_Extracted text_.
-- BEGIN --

By tending to the relationship in these ways, you set the stage for long-term partnership. The donor should feel that meeting with you was the start (or continuation) of a genuine connection with the organization. They shouldn’t only hear from you when you want money. Perhaps send a quick progress update a few months later referencing the meeting: “When we met in March, I remember you emphasized evaluating outcomes. I thought you’d be interested to hear that we just got our results from the spring program: 300 families served! I’m so grateful for your insight – it helped us focus and achieve this.” This shows you listened to them and value their input, which will make them more inclined to stay involved.

Building Long-Term Donor Relationships After the Meeting

Securing and executing a donor meeting is not a one-and-done victory – it’s a step in an ongoing journey of donor relationship building. For executive directors, the true measure of success is not just a single donation resulting from a meeting, but the cultivation of a loyal supporter who will stand by your nonprofit for years to come. Here are some additional tips to nurture long-term relationships post-meeting:

  • Express Appreciation Early and Often: Don’t wait to thank donors only when they give money. Thank them for their time, their ideas, their involvement. A prompt thank-you note after the meeting, as discussed, is essential. But even beyond that, look for opportunities to thank and recognize them. If, for example, their advice led to a change or improvement, tell them so and thank them: “Your suggestion at our meeting about involving teachers has made a big difference. Thank you!” People want to feel appreciated, and genuine gratitude strengthens bonds.
  • Follow Through on Commitments: This bears repeating – do what you said you would do. If you promised to keep them updated on a project, make sure you do. If they asked a question you couldn’t answer at the meeting and you said you’d find out, make that a priority and get back to them. Reliability builds trust. Every fulfilled promise, however small, reinforces that your organization is professional and respects the donor.
  • Keep the Donor Involved: Look for ways to involve donors in the life of your organization that go beyond writing checks. Invite them to tour your facilities, attend program graduations, join volunteer days, or sit on advisory panels. When donors feel involved, they feel a greater ownership and connection. For instance, an invitation to see the project they funded or to meet beneficiaries can be very powerful. Even sending a short video clip of a project can make them feel included. Personal touches like “Thought you’d enjoy this short video of the kids in the new library you helped build” can warm hearts.
  • Regular, Personalized Communication: Develop a rhythm of communication tailored to the donor’s interests. Many nonprofits have a donor stewardship plan which includes touchpoints like quarterly updates or annual impact reports. While mass communications (newsletters, annual reports) are good, personalized communications are better. A quick personal email or phone call just to check in can mean a lot. Perhaps once or twice a year, reach out without asking for anything – purely to update and see how the donor is doing. For major donors, some organizations even send birthday or holiday cards, or notes on the anniversary of their first gift – showing that you remember and celebrate them as part of the “family.”

-- END --

_Short exercise 1_.
Answer these from the passage on donor relationships:
(a) In the sample progress update, in what month did the meeting with the donor take place?
(b) In the tip on expressing appreciation, the quoted suggestion was about involving whom?
(c) What does the text say reliability builds?

Records for finding displayed items
-- BEGIN --

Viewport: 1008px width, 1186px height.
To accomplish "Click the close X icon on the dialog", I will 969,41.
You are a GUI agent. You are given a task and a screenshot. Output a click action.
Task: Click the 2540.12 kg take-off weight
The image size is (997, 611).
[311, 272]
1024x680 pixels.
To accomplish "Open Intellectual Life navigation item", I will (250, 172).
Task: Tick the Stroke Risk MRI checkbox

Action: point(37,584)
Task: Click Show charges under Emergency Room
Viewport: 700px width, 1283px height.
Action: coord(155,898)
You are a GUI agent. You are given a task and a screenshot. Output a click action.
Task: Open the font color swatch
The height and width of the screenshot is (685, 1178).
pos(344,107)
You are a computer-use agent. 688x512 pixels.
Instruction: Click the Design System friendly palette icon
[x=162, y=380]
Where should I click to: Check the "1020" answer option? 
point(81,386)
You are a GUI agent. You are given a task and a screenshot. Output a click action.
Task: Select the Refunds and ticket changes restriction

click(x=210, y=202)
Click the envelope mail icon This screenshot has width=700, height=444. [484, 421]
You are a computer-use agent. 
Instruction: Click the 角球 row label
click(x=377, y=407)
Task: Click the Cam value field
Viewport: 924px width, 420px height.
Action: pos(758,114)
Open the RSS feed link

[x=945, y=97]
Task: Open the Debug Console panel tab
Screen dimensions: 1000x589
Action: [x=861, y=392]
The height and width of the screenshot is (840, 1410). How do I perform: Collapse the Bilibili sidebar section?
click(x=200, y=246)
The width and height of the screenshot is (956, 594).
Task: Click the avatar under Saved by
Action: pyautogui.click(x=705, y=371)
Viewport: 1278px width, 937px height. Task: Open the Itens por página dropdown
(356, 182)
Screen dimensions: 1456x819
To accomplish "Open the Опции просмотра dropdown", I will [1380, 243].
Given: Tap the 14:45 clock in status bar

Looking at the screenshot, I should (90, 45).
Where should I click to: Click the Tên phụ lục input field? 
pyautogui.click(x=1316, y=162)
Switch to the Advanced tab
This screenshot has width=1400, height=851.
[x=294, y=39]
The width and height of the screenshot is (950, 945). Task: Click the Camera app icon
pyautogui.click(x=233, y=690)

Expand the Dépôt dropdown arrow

-- END --

_Short exercise 2_. Please copy out the records again word for word, starting with the line that contains "Viewport: 1278px width, 937px" and going on through the end of the records, and give nothing else.

_Correct response 1_.
(a) March
(b) Teachers
(c) Trust

_Correct response 2_.
Viewport: 1278px width, 937px height. Task: Open the Itens por página dropdown
(356, 182)
Screen dimensions: 1456x819
To accomplish "Open the Опции просмотра dropdown", I will [1380, 243].
Given: Tap the 14:45 clock in status bar

Looking at the screenshot, I should (90, 45).
Where should I click to: Click the Tên phụ lục input field? 
pyautogui.click(x=1316, y=162)
Switch to the Advanced tab
This screenshot has width=1400, height=851.
[x=294, y=39]
The width and height of the screenshot is (950, 945). Task: Click the Camera app icon
pyautogui.click(x=233, y=690)

Expand the Dépôt dropdown arrow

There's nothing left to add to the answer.